Global Convergence of Block Coordinate Descent in Deep Learning
This provides foundational theoretical support for practitioners using BCD in deep learning, though it is incremental as it builds on existing frameworks.
The paper tackles the lack of theoretical convergence guarantees for block coordinate descent methods in deep neural network training, establishing global convergence to a critical point at a rate of O(1/k) for common models including ResNets and general loss functions.

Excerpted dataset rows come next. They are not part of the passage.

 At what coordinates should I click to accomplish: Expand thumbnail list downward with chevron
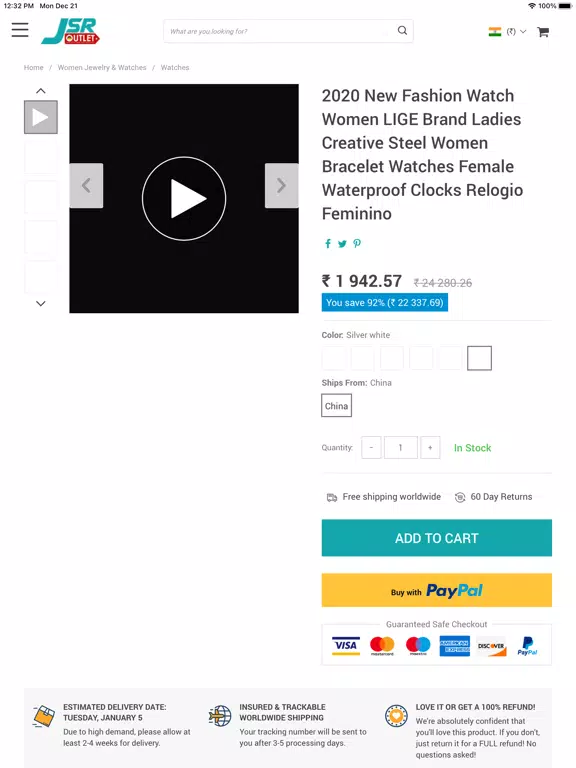coord(41,304)
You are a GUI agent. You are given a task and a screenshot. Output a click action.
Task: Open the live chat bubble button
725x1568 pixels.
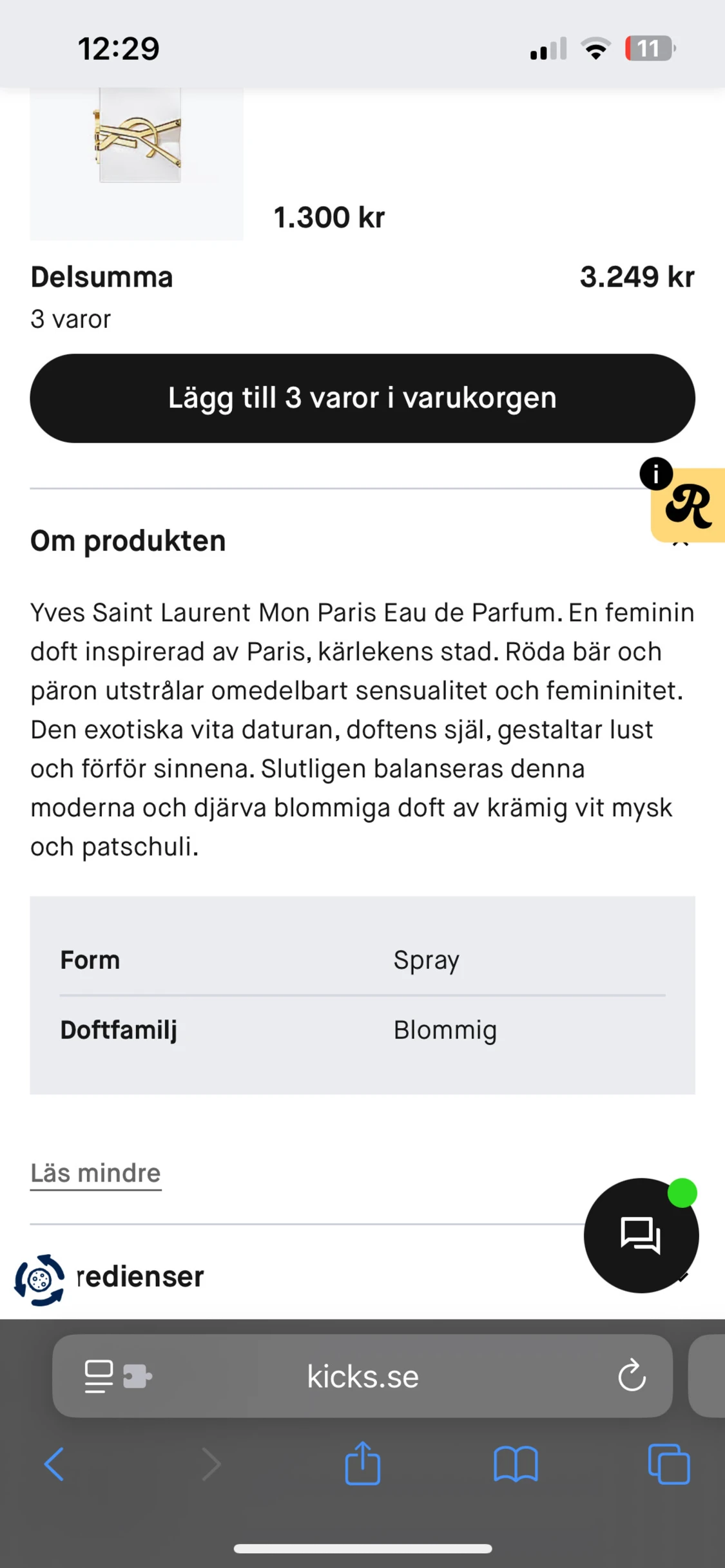pyautogui.click(x=641, y=1235)
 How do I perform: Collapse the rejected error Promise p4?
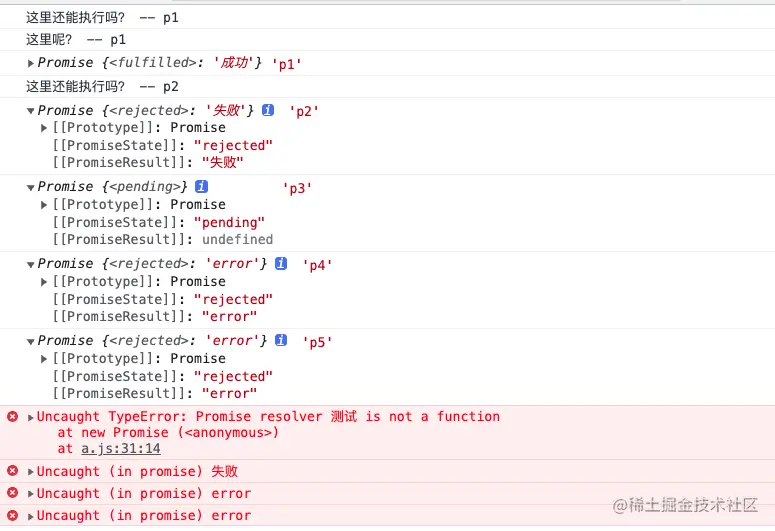(31, 264)
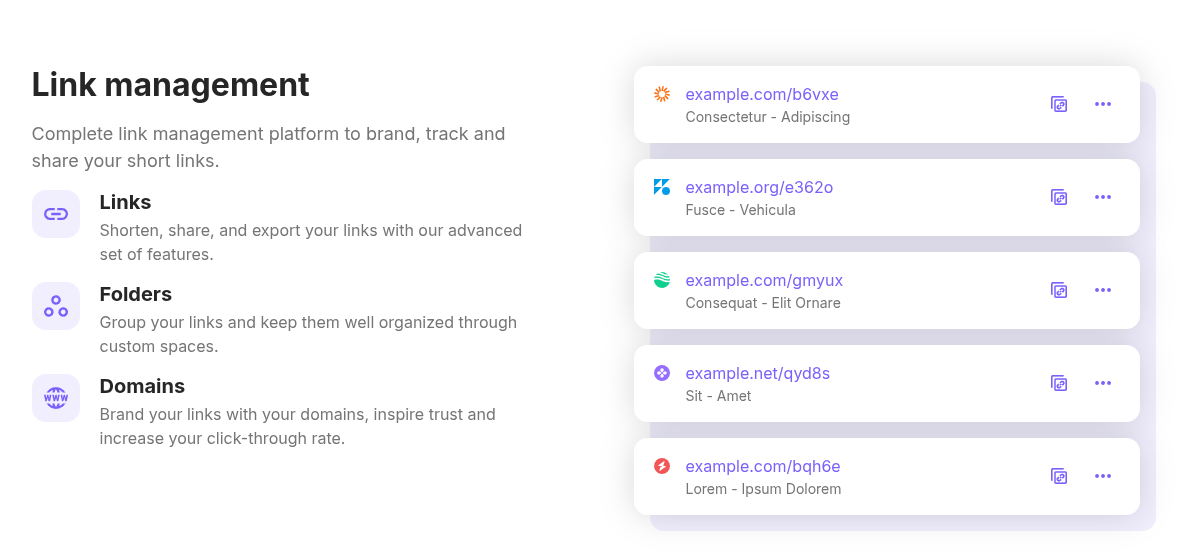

Deep learning has aroused extensive attention due to its great empirical success. The efficiency of the block coordinate descent (BCD) methods has been recently demonstrated in deep neural network (DNN) training. However, theoretical studies on their convergence properties are limited due to the highly nonconvex nature of DNN training. In this paper, we aim at providing a general methodology for provable convergence guarantees for this type of methods. In particular, for most of the commonly used DNN training models involving both two- and three-splitting schemes, we establish the global convergence to a critical point at a rate of ${\cal O}(1/k)$, where $k$ is the number of iterations. The results extend to general loss functions which have Lipschitz continuous gradients and deep residual networks (ResNets). Our key development adds several new elements to the Kurdyka-Łojasiewicz inequality framework that enables us to carry out the global convergence analysis of BCD in the general scenario of deep learning.